EUROPEAN SOCIALISM SINCE WORLD WAR I

By

Pub Date: June 9th, 1971
Publisher: Quadrangle

These 25 New York Times dispatches and Sunday Magazine articles about European social democrats offer more of a commentary on the Times than the times. They range from Paul Warburg's 1920 interpretation of the German Social Democracy as the force of ""constructive labor"" against ""confiscatory and destructive Bolshevism"" through essays on British Labour governments, the Spanish Civil War, and the 1936 popular front government in France, with encomia lavished on Ramsay MacDonald, Leon Blum, Kurt Schumacher and Willy Brandt, Guy Mollet and veteran Pietro Nenni. The book's title is very misleading: Greene excludes all communist and left-socialist leaders and organizations, in or out of parliament, covering only anti-communist social democrats. Having thus limited his purview, he observes that ""socialism in power means socialists without the will or the power to take large strides toward socialism."" This fact delights the contributors, as in a 1929 piece reassuring Times readers that Britain's new Prime Minister is a reformer, not a Red, or Sidney Hook's 1960 disclosure that social democrats have abandoned all Marxist pretensions.

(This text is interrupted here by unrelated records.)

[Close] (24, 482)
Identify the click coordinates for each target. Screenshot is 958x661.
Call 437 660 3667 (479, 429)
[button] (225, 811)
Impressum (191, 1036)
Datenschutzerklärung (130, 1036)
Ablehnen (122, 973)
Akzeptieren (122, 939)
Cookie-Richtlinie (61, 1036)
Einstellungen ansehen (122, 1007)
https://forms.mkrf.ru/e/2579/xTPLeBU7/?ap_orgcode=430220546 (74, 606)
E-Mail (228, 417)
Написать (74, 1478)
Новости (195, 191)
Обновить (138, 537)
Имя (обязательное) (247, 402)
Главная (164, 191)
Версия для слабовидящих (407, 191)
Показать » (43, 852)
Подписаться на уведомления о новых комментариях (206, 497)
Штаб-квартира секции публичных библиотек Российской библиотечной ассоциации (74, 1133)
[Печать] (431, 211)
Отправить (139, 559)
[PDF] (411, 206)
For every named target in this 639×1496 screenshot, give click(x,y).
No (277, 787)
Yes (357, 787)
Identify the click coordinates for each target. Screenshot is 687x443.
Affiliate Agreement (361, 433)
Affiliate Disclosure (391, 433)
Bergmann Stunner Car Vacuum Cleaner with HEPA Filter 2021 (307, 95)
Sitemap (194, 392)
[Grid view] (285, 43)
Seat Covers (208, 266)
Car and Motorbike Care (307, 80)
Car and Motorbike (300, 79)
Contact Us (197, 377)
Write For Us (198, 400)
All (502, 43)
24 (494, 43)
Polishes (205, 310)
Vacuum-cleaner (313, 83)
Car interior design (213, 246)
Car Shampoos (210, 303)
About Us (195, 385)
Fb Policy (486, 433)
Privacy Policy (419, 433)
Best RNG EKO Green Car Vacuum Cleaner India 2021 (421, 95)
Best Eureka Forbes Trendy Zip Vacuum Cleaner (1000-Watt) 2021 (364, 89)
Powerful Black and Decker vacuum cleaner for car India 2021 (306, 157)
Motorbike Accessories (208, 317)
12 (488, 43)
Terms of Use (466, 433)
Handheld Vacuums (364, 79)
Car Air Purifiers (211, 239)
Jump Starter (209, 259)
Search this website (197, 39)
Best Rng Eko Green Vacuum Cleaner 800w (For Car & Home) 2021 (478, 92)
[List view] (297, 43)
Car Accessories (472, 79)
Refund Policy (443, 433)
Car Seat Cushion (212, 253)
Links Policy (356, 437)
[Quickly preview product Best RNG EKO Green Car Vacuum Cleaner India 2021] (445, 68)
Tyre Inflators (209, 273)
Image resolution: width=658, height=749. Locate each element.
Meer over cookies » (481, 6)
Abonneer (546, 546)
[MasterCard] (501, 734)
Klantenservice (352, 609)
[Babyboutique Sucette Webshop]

One excellent essay is Herbert Matthews' 1936 survey of Spanish socialist movements. More representative are a 1920 dispatch from Italy deeming the fascisti a force for law and order though deploring their belief that ""they have to murder every agitator in Italy to get it,"" while a decade later a Times correspondent expresses puzzlement over the ""educated classes'"" abandonment of the Weimar Republic which he believes to be restoring the life-styles of both middle and lower classes. Highly marginal for general readers in history, the book may draw students of journalism and propaganda.